MapReduce: When Hadoop was first created, the only way to read and write data from Hadoop was writing a MapReduce job. I highly recommend you read the Google MapReduce paper or go over the slides here.

One limitation of Map Reduce is that the API was in Java which means you have to be a Java programmer. That limits the platform significantly. What if you want your analysts who can only write SQL to be able to query data in Hadoop. That's where hive comes in. It was created so people can run SQL on their data in Hadoop. See below for details on Hive.

Hive: A tool that enables you to run SQL on top of your tabular data in Hadoop. Imagine you have CSV, TAB delimited or similar file in Hadoop. Now you want to read the data in this file. You can of course "cat" the file like linux. But what if you want to fetch only few rows? What if you have hundreds of such files and you want to combine some data in these files and get results like you read from traditional RDBMS. Hive enables you to run SQL on your data in Hadoop.

Assume you have a file called "fileA" which has data in this format:

col1,col2,col3,....coln

With Hive you can create a table by specifying the location of this file and read data using SQL. Notice unlike traditional RDBMS, you already had the file and data before you created the table. After creating table, you can of course bring in more data by either appending to the same file or creating new files with same structure in the same directory as "fileA" above.

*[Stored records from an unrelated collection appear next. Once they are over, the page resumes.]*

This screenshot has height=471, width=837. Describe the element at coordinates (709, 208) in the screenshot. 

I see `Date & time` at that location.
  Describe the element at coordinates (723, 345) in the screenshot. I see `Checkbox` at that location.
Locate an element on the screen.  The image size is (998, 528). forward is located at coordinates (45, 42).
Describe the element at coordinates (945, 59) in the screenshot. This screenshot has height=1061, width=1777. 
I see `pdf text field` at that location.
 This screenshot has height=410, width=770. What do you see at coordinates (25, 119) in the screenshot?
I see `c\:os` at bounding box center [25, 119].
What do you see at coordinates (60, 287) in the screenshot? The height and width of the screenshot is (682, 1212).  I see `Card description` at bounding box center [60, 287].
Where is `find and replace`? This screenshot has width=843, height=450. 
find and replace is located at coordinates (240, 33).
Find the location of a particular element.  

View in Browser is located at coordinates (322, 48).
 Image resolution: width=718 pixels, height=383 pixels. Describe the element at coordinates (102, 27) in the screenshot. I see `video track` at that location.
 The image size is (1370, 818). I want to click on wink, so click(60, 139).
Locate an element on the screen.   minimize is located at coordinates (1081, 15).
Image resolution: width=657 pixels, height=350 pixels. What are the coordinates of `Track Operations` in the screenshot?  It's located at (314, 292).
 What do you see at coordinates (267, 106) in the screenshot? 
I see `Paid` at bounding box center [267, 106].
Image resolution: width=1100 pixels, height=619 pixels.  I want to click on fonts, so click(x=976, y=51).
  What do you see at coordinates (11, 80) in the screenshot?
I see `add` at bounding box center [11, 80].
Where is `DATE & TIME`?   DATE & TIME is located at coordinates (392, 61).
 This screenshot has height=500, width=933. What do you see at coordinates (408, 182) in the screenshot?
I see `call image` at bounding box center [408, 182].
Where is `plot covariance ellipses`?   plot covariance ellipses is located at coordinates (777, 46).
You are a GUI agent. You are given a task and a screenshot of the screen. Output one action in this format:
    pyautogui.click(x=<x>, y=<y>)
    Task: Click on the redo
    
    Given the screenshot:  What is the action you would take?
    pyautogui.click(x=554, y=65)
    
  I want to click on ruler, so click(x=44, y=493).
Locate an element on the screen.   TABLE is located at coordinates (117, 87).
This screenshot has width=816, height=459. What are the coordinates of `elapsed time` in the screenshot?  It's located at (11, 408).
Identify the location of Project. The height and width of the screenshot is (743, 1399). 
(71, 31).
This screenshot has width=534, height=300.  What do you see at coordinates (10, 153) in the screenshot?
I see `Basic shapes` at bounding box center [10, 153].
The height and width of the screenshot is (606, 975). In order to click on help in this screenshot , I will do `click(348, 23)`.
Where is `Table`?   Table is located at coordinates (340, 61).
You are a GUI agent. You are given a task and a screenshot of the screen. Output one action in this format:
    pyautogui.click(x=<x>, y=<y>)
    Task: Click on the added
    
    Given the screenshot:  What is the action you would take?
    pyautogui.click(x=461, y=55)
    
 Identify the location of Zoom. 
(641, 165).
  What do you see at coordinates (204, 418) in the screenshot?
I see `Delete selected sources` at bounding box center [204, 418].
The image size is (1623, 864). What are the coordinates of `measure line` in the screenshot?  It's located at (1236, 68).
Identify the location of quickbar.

SQOOP: Name comes from "SQL" (SQ) and "Hadoop" (OOP). When companies started using Hadoop, and bringing data from traditional databases into Hadoop, there was a need for a tool that helps import data from databases like Teradata, Netezza, SQL Server, Oracle and so on. SQOOP provides a command line mechanicsm to import data into and export data from Hadoop to a traditional database. It uses drivers provided by the database you are importing or exporting data to/from.

HUE: "Hadoop User Experience". This tool provides a nice GUI, where you can run Hive queries, or even SQOOP commands from a nice GUI. It enables you to save your work and come back later. It is basically a development tool. Think how eclipse helps you write Java programs. Just like that HUE helps you write Hadoop scripts for example Hive or Pig scripts.

Pig: A scripting language to work with your data in Hadoop. Hive enables you to write SQL. But what if you want to write something similar to PL/SQL? Well, you can use Pig for that.

Spark: If you read the MapReduce paper, you'll understand how it works. In short, it basically reads data from disk (and lots of data on hundreds of machines in parallel) and then for intermediate steps (mapper output, shuffle and sort, and finally a reducer output which is the output of whole job), it writes data back to disk. What this means is that you go back to disk up to six times (read data from disk, write mappers output to disk. shuffle/sort will read mappers output and write sorted data back to disk and reducers will read sorted data and write the output back).

What Spark enables you is that unlike MapReduce, once the data is read from disk, it stays in memory. The results of all intermediate steps stay in memory. This in memory processing significantly improves performance of your jobs over MapReduce.

HBase: (H)adoop Data(Base). Based on Google's Big Table, it provides a low latency (single to low double digit milli second) high throughput read/write access for your data in Hadoop. Thousands of records per second can be read and written from HBase. Massively scalable, last I knew, your facebook messenger was powered by HBase. In 2010, 350 million users were sending around 15 billion messages per month, all powered by HBase. So, if you need fast, highly scalable and reliable technology for your system, HBase is the tool you are looking for. Also check this page.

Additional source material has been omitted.